• _What to do_:
Copy the lines starting at the one that contains "The image size is (624, 501)." and ending at the one that contains "Where should I", keeping every character unchanged and leaving out the pictures.
>> begin Record set
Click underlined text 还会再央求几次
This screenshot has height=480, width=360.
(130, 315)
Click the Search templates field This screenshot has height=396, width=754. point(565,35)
>> end Record set
>> begin Record set
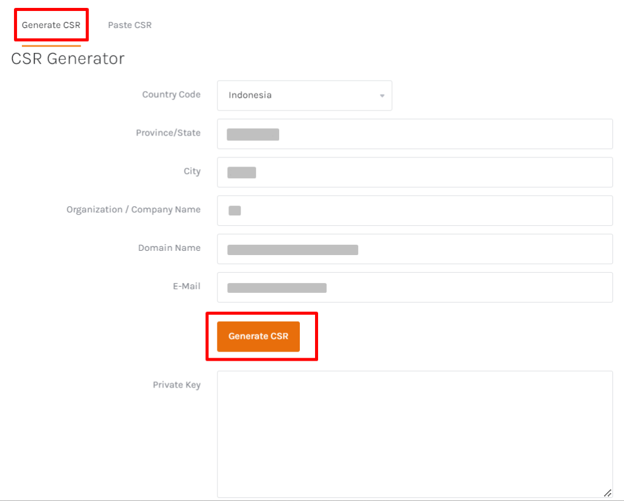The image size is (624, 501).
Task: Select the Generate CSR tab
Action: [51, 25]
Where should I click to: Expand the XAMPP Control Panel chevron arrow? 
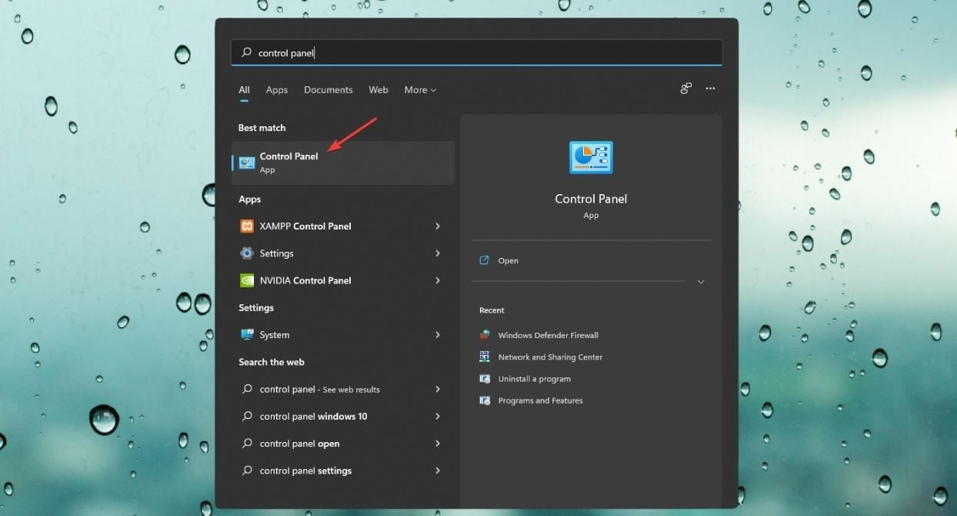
>> end Record set
• _Result below_:
The image size is (624, 501).
Task: Select the Generate CSR tab
Action: [51, 25]
Where should I click to: Expand the XAMPP Control Panel chevron arrow? 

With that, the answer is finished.